What is needed ▸
Each record below should be given again exactly as it reads.

----

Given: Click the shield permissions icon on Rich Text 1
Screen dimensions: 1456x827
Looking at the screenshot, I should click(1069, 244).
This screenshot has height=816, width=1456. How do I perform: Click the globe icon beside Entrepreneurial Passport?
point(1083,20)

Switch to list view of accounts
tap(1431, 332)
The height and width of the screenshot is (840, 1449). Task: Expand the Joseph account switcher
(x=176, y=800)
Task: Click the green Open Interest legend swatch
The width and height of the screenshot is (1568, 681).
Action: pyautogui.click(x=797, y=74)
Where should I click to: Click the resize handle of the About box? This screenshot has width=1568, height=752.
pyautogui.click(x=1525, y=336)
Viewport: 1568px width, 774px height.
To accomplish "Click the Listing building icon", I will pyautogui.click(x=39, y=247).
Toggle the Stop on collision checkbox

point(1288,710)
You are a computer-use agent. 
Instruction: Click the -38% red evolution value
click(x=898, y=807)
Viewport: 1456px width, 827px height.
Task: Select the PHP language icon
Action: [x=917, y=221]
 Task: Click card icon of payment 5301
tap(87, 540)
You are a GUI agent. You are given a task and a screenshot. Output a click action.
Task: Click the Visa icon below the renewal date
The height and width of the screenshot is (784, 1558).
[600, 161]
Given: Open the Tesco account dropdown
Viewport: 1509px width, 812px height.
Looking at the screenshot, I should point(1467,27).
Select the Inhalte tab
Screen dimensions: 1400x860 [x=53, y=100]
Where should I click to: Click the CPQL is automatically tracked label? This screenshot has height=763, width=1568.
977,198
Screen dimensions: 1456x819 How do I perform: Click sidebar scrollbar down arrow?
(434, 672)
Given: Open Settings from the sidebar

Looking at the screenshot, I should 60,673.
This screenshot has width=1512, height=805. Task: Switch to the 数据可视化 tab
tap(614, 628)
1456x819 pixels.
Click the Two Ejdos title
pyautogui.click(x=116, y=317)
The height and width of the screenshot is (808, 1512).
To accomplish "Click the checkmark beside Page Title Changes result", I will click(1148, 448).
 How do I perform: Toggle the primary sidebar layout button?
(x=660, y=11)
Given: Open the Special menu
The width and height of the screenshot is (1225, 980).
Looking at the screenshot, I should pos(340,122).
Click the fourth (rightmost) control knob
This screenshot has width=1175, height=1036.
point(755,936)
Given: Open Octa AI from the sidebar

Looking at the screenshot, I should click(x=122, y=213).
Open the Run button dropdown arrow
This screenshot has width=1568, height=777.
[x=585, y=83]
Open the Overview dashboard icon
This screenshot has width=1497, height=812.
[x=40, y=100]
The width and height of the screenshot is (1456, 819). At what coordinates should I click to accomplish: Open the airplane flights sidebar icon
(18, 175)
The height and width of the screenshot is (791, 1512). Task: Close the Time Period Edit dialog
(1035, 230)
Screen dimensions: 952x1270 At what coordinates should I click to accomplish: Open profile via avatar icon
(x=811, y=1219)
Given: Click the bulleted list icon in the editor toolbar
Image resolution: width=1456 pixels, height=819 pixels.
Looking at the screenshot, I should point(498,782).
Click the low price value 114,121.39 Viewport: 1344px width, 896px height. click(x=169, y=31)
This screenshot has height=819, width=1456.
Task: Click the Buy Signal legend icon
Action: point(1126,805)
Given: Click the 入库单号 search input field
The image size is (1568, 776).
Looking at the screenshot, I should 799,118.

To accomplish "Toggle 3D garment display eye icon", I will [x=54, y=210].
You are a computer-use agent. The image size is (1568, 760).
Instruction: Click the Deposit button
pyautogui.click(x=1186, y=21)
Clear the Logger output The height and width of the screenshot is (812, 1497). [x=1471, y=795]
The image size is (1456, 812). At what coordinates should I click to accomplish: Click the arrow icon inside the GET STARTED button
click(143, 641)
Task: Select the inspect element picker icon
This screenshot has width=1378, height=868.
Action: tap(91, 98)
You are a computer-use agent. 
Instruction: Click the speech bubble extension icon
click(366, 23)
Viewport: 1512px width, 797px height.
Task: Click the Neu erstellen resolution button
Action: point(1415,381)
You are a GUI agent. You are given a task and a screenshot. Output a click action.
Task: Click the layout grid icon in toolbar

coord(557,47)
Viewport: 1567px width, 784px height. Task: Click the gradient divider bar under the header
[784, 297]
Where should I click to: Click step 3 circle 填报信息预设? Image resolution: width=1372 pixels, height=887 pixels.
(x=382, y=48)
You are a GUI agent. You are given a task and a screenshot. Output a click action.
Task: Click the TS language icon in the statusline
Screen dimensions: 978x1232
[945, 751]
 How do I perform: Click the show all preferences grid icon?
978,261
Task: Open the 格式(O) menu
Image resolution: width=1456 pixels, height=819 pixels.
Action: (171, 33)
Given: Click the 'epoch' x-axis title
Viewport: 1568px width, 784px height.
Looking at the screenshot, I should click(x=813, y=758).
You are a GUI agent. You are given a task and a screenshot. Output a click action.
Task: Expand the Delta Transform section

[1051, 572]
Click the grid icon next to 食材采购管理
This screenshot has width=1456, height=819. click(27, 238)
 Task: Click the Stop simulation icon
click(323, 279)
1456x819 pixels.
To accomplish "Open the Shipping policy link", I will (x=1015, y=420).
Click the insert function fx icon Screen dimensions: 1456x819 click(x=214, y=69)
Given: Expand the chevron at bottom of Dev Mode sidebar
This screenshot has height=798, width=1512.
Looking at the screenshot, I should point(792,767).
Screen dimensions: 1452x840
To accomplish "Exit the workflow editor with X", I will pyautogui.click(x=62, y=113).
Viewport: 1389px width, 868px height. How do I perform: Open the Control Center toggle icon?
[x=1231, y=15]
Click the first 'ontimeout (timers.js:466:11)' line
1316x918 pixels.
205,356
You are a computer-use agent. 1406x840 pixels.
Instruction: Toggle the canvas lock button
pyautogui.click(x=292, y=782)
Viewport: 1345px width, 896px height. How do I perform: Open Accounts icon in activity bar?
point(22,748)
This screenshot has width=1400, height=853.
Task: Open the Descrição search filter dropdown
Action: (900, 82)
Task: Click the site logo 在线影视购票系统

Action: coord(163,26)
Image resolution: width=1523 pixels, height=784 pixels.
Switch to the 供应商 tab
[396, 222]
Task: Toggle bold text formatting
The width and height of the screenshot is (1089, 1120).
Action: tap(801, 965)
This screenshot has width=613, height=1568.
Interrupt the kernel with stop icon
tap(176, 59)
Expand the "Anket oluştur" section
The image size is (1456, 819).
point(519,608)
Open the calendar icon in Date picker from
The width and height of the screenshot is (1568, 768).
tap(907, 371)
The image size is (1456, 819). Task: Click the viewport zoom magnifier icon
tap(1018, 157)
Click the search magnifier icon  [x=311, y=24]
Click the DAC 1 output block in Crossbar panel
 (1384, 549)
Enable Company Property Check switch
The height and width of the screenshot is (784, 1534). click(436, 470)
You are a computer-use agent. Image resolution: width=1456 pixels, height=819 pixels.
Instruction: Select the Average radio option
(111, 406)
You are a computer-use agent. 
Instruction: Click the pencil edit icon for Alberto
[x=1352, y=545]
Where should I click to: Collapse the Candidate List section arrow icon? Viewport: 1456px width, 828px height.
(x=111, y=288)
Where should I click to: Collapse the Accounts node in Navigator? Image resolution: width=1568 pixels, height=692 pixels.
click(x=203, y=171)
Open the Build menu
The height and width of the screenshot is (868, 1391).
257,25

----

Result of this task ▸
Given: Click the shield permissions icon on Rich Text 1
Screen dimensions: 1456x827
Looking at the screenshot, I should click(1069, 244).
This screenshot has height=816, width=1456. How do I perform: Click the globe icon beside Entrepreneurial Passport?
point(1083,20)

Switch to list view of accounts
tap(1431, 332)
The height and width of the screenshot is (840, 1449). Task: Expand the Joseph account switcher
(x=176, y=800)
Task: Click the green Open Interest legend swatch
The width and height of the screenshot is (1568, 681).
Action: pyautogui.click(x=797, y=74)
Where should I click to: Click the resize handle of the About box? This screenshot has width=1568, height=752.
pyautogui.click(x=1525, y=336)
Viewport: 1568px width, 774px height.
To accomplish "Click the Listing building icon", I will pyautogui.click(x=39, y=247).
Toggle the Stop on collision checkbox

point(1288,710)
You are a computer-use agent. 
Instruction: Click the -38% red evolution value
click(x=898, y=807)
Viewport: 1456px width, 827px height.
Task: Select the PHP language icon
Action: [x=917, y=221]
 Task: Click card icon of payment 5301
tap(87, 540)
You are a GUI agent. You are given a task and a screenshot. Output a click action.
Task: Click the Visa icon below the renewal date
The height and width of the screenshot is (784, 1558).
[600, 161]
Given: Open the Tesco account dropdown
Viewport: 1509px width, 812px height.
Looking at the screenshot, I should point(1467,27).
Select the Inhalte tab
Screen dimensions: 1400x860 [x=53, y=100]
Where should I click to: Click the CPQL is automatically tracked label? This screenshot has height=763, width=1568.
977,198
Screen dimensions: 1456x819 How do I perform: Click sidebar scrollbar down arrow?
(434, 672)
Given: Open Settings from the sidebar

Looking at the screenshot, I should 60,673.
This screenshot has width=1512, height=805. Task: Switch to the 数据可视化 tab
tap(614, 628)
1456x819 pixels.
Click the Two Ejdos title
pyautogui.click(x=116, y=317)
The height and width of the screenshot is (808, 1512).
To accomplish "Click the checkmark beside Page Title Changes result", I will click(1148, 448).
 How do I perform: Toggle the primary sidebar layout button?
(x=660, y=11)
Given: Open the Special menu
The width and height of the screenshot is (1225, 980).
Looking at the screenshot, I should pos(340,122).
Click the fourth (rightmost) control knob
This screenshot has width=1175, height=1036.
point(755,936)
Given: Open Octa AI from the sidebar

Looking at the screenshot, I should click(x=122, y=213).
Open the Run button dropdown arrow
This screenshot has width=1568, height=777.
[x=585, y=83]
Open the Overview dashboard icon
This screenshot has width=1497, height=812.
[x=40, y=100]
The width and height of the screenshot is (1456, 819). At what coordinates should I click to accomplish: Open the airplane flights sidebar icon
(18, 175)
The height and width of the screenshot is (791, 1512). Task: Close the Time Period Edit dialog
(1035, 230)
Screen dimensions: 952x1270 At what coordinates should I click to accomplish: Open profile via avatar icon
(x=811, y=1219)
Given: Click the bulleted list icon in the editor toolbar
Image resolution: width=1456 pixels, height=819 pixels.
Looking at the screenshot, I should point(498,782).
Click the low price value 114,121.39 Viewport: 1344px width, 896px height. click(x=169, y=31)
This screenshot has height=819, width=1456.
Task: Click the Buy Signal legend icon
Action: point(1126,805)
Given: Click the 入库单号 search input field
The image size is (1568, 776).
Looking at the screenshot, I should 799,118.

To accomplish "Toggle 3D garment display eye icon", I will [x=54, y=210].
You are a computer-use agent. The image size is (1568, 760).
Instruction: Click the Deposit button
pyautogui.click(x=1186, y=21)
Clear the Logger output The height and width of the screenshot is (812, 1497). [x=1471, y=795]
The image size is (1456, 812). At what coordinates should I click to accomplish: Click the arrow icon inside the GET STARTED button
click(143, 641)
Task: Select the inspect element picker icon
This screenshot has width=1378, height=868.
Action: tap(91, 98)
You are a computer-use agent. 
Instruction: Click the speech bubble extension icon
click(366, 23)
Viewport: 1512px width, 797px height.
Task: Click the Neu erstellen resolution button
Action: point(1415,381)
You are a GUI agent. You are given a task and a screenshot. Output a click action.
Task: Click the layout grid icon in toolbar

coord(557,47)
Viewport: 1567px width, 784px height. Task: Click the gradient divider bar under the header
[784, 297]
Where should I click to: Click step 3 circle 填报信息预设? Image resolution: width=1372 pixels, height=887 pixels.
(x=382, y=48)
You are a GUI agent. You are given a task and a screenshot. Output a click action.
Task: Click the TS language icon in the statusline
Screen dimensions: 978x1232
[945, 751]
 How do I perform: Click the show all preferences grid icon?
978,261
Task: Open the 格式(O) menu
Image resolution: width=1456 pixels, height=819 pixels.
Action: (171, 33)
Given: Click the 'epoch' x-axis title
Viewport: 1568px width, 784px height.
Looking at the screenshot, I should click(x=813, y=758).
You are a GUI agent. You are given a task and a screenshot. Output a click action.
Task: Expand the Delta Transform section

[1051, 572]
Click the grid icon next to 食材采购管理
This screenshot has width=1456, height=819. click(27, 238)
 Task: Click the Stop simulation icon
click(323, 279)
1456x819 pixels.
To accomplish "Open the Shipping policy link", I will (x=1015, y=420).
Click the insert function fx icon Screen dimensions: 1456x819 click(x=214, y=69)
Given: Expand the chevron at bottom of Dev Mode sidebar
This screenshot has height=798, width=1512.
Looking at the screenshot, I should point(792,767).
Screen dimensions: 1452x840
To accomplish "Exit the workflow editor with X", I will pyautogui.click(x=62, y=113).
Viewport: 1389px width, 868px height. How do I perform: Open the Control Center toggle icon?
[x=1231, y=15]
Click the first 'ontimeout (timers.js:466:11)' line
1316x918 pixels.
205,356
You are a computer-use agent. 1406x840 pixels.
Instruction: Toggle the canvas lock button
pyautogui.click(x=292, y=782)
Viewport: 1345px width, 896px height. How do I perform: Open Accounts icon in activity bar?
point(22,748)
This screenshot has width=1400, height=853.
Task: Open the Descrição search filter dropdown
Action: (900, 82)
Task: Click the site logo 在线影视购票系统

Action: coord(163,26)
Image resolution: width=1523 pixels, height=784 pixels.
Switch to the 供应商 tab
[396, 222]
Task: Toggle bold text formatting
The width and height of the screenshot is (1089, 1120).
Action: tap(801, 965)
This screenshot has width=613, height=1568.
Interrupt the kernel with stop icon
tap(176, 59)
Expand the "Anket oluştur" section
The image size is (1456, 819).
point(519,608)
Open the calendar icon in Date picker from
The width and height of the screenshot is (1568, 768).
tap(907, 371)
The image size is (1456, 819). Task: Click the viewport zoom magnifier icon
tap(1018, 157)
Click the search magnifier icon  [x=311, y=24]
Click the DAC 1 output block in Crossbar panel
 (1384, 549)
Enable Company Property Check switch
The height and width of the screenshot is (784, 1534). click(436, 470)
You are a computer-use agent. Image resolution: width=1456 pixels, height=819 pixels.
Instruction: Select the Average radio option
(111, 406)
You are a computer-use agent. 
Instruction: Click the pencil edit icon for Alberto
[x=1352, y=545]
Where should I click to: Collapse the Candidate List section arrow icon? Viewport: 1456px width, 828px height.
(x=111, y=288)
Where should I click to: Collapse the Accounts node in Navigator? Image resolution: width=1568 pixels, height=692 pixels.
click(x=203, y=171)
Open the Build menu
The height and width of the screenshot is (868, 1391).
257,25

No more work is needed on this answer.